Le 30 mai 2020, Monsieur [Y] [E] [M] et Madame [B] [H] ont accepté une offre de la société CREDIPAR pour un contrat de crédit destiné à financer un véhicule SUZUKI Jimmy, d’un montant de 8 990,00 €, remboursable en 60 mensualités de 171,72 € à un taux débiteur fixe de 5,52 %. Le véhicule a été livré le 10 juin 2020.

Le 24 novembre 2020, des nouvelles conditions de remboursement ont été établies, modifiant les mensualités à 173,40 € pour 54 mensualités. En raison d’échéances impayées, CREDIPAR a mis en demeure les emprunteurs le 19 janvier 2022, puis a prononcé la déchéance du terme le 31 janvier 2022.

Le 11 juillet 2023, CREDIPAR a assigné Madame [B] [H] et la succession de Monsieur [Y] [E] [M] devant le juge des contentieux de la protection de CHARTRES, demandant le paiement de 4 066,90 € et 1 000,00 € au titre de l’article 700 du Code de Procédure Civile.

L’audience du 05 décembre 2023 a vu CREDIPAR maintenir ses demandes, tandis que les défendeurs ne se sont pas présentés.
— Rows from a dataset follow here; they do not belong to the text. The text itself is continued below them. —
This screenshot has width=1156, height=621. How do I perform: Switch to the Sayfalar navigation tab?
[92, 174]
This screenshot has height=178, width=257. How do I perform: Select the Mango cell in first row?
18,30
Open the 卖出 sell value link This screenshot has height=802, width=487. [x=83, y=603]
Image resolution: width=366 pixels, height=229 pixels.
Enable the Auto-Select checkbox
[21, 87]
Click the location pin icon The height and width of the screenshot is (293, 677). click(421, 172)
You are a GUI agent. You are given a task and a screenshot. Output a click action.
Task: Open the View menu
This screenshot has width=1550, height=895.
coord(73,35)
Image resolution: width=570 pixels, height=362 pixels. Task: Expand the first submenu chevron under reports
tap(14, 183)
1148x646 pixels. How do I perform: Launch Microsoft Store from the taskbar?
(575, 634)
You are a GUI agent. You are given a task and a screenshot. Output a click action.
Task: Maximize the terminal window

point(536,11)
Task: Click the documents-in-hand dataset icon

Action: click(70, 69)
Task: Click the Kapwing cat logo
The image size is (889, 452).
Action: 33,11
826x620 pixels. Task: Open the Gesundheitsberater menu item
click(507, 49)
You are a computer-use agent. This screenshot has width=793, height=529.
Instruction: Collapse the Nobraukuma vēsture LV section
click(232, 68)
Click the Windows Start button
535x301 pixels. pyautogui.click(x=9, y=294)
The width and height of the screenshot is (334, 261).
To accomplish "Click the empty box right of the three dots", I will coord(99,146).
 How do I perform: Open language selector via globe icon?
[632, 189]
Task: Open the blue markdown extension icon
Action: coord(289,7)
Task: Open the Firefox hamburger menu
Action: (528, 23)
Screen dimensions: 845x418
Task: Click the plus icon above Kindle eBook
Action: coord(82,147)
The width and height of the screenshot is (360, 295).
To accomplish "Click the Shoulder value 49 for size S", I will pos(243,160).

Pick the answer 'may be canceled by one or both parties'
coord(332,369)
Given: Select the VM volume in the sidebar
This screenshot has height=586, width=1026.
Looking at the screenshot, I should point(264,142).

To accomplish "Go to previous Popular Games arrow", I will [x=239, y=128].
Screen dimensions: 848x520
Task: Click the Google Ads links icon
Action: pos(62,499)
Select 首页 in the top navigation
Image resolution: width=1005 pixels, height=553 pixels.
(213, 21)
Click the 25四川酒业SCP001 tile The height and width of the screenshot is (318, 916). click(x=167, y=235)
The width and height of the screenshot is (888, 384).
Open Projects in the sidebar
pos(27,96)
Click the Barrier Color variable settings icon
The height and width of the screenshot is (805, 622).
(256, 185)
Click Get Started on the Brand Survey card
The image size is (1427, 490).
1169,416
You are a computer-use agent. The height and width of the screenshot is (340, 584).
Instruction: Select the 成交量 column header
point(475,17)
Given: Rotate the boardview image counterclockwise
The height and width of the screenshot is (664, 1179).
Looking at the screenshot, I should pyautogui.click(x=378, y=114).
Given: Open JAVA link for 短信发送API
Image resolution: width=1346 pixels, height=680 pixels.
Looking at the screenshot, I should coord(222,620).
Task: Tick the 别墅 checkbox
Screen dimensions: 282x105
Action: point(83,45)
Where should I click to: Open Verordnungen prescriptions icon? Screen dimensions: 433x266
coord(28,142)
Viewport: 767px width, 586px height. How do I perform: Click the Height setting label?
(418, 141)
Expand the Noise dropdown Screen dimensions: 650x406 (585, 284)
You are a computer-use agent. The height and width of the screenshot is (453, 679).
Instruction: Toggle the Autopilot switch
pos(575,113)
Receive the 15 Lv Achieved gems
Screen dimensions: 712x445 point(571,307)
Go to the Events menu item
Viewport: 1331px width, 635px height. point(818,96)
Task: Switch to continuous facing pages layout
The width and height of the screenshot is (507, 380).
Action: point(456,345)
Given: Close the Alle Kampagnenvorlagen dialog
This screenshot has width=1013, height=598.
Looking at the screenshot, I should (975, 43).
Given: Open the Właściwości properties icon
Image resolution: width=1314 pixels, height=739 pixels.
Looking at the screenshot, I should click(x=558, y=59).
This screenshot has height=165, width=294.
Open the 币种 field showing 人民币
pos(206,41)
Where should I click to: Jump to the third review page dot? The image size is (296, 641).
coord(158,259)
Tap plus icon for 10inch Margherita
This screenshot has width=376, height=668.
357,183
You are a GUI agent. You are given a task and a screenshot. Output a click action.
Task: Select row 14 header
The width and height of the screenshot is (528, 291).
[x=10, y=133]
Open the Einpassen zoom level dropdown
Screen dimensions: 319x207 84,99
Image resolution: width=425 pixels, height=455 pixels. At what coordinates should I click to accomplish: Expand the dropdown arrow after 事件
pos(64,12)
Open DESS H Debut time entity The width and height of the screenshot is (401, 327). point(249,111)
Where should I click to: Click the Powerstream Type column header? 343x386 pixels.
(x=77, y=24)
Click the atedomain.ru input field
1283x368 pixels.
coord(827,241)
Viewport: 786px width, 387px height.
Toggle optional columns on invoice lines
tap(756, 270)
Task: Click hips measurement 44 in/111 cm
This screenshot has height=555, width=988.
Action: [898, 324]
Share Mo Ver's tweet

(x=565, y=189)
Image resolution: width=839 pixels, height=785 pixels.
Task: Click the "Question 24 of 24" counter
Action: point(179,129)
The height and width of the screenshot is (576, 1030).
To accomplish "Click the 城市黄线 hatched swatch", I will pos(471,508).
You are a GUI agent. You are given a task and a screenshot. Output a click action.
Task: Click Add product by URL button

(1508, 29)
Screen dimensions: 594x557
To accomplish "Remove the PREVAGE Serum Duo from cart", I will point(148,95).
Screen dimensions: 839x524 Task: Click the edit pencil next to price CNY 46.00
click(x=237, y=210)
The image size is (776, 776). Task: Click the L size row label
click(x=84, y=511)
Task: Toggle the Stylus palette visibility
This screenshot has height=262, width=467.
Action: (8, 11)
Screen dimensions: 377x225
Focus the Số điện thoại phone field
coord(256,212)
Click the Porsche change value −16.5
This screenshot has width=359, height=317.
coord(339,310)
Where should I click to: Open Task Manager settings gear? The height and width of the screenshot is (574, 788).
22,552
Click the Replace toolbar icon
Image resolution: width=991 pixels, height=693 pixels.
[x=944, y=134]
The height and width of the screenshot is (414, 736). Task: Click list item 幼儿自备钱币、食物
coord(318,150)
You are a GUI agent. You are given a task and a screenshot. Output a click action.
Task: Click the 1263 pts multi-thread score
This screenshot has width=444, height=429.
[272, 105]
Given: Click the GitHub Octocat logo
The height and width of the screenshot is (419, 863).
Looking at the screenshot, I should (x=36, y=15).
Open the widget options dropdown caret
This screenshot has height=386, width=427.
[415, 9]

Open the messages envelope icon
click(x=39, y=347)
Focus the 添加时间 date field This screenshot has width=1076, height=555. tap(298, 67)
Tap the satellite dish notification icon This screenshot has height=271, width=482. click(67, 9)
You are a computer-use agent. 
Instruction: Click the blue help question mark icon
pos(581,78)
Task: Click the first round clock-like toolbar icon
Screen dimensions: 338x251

L’affaire a été mise en délibéré au 20 février 2024, où le juge a ordonné la réouverture des débats pour recueillir des observations sur l’assignation signifiée à la succession.

Lors de l’audience du 11 juin 2024, CREDIPAR a précisé qu’elle maintenait ses demandes uniquement contre Madame [B] [H]. Les défendeurs ne se sont pas présentés à nouveau, et l’affaire a été mise en délibéré au 17 septembre 2024.

REPUBLIQUE FRANÇAISE
AU NOM DU PEUPLE FRANÇAIS

17 septembre 2024
Tribunal judiciaire de Chartres
RG
23/02540
N° RG 23/02540 – N° Portalis DBXV-W-B7H-GDSV

Minute : JCP

Copie exécutoire délivrée
le :
à :
Maître Justine GARNIER

Copie certifiée conforme
délivrée le :
à :
[B] [H] divorcée [E] [S],
RÉPUBLIQUE FRANÇAISE
AU NOM DU PEUPLE FRANÇAIS

TRIBUNAL JUDICIAIRE
DE CHARTRES

Juge des Contentieux de la Protection

JUGEMENT Réputé contradictoire

DU 17 Septembre 2024

DEMANDEUR :

S.A. CREDIPAR,
dont le siège social est sis 2-10 boulevard de l’Europe – 78300 POISSY
agissant poursuites et diligences de ses représentants légaux, domiciliés en cette qualité audit siège
représentée par la SELARL BLANC-GILLMANN & BLANC, demeurant 34 Cous Lieutaud – 13001 MARSEILLE 01, avocats au barreau de MARSEILLE, vestiaire : substituée par Me Justine GARNIER, demeurant 30 Boulevard Chasles – 28000 CHARTRES, avocat au barreau de CHARTRES, vestiaire : T 21

D’une part,

DÉFENDEURS :

Madame [B] [H] divorcée [E] [S]
née le 29 Janvier 1943 à PARIS (75003),
demeurant Lieudit “Les Villeneuves” – 28290 CHATILLON EN DUNOIS
non comparante, ni représentée

D’autre part,

COMPOSITION DU TRIBUNAL :

Juge des contentieux de la protection : François RABY

Greffier: Séverine FONTAINE

DÉBATS :

L’affaire a été plaidée à l’audience publique du 11 Juin 2024 et mise en délibéré au 17 Septembre 2024 date à laquelle la présente décision est rendue par mise à disposition au greffe.

* * *

EXPOSE DU LITIGE

Suivant offre préalable acceptée le 30 mai 2020 par Monsieur [Y] [E] [M] et Madame [B] [H], la société CREDIPAR a conclu avec ces derniers un contrat de crédit affecté au financement d’un véhicule SUZUKI Jimmy, d’un montant de 8 990,00€ remboursable par 60 mensualités de 171,72 euros au taux débiteur fixe de 5,52 %, soit au TAEG de 5,66 %.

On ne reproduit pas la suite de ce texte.